>> BEGIN Document extract
AF: Well when I talked to Shaq, he said the scariest part of the experience was the mold casting. Can you tell us how that process goes?
Jonah: Well Shaq was interesting because he was a little different. We actually flew into Orlando for this one. Shaq is a really good guy, one of those guys who likes to play and push the envelope. Well when we took the lifecast on him, he did not want his mouth or his eyes covered.
Most of the time, you sit your subject in a chair and you cover their hair (if they have any) with a plastic bald cap, and then you cover their face in a silicon rubber over their face. It covers their entire face, except they are breathing out of their nose. We then surround that with a two-part plaster bandage jacket, the same thing you use for a broken arm. After about thirty to forty minutes, you take everything off, and you now have a reverse copy of their head. We can then use that to sculp, and mold all the things we need to make the prosthetics.
AF: How many prosthetics did you have to create for this particular film?
>> END Document extract
>> BEGIN Source excerpt
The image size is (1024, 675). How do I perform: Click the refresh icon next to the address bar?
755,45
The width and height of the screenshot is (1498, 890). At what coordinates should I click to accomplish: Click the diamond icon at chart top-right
>> END Source excerpt
**Task instructions**:
- 1) In the prosthetics interview, which materials are put on or around the subject's head during a lifecast?
- 2) Return the passage of the prosthetics interview from "AF: Well when" to "his eyes covered.", copied word for word.
The listing has no connection to the prosthetics interview.

**Results for the exercise**:
- 1)
- a plastic bald cap
- silicon rubber
- a two-part plaster bandage jacket

- 2)
AF: Well when I talked to Shaq, he said the scariest part of the experience was the mold casting. Can you tell us how that process goes?
Jonah: Well Shaq was interesting because he was a little different. We actually flew into Orlando for this one. Shaq is a really good guy, one of those guys who likes to play and push the envelope. Well when we took the lifecast on him, he did not want his mouth or his eyes covered.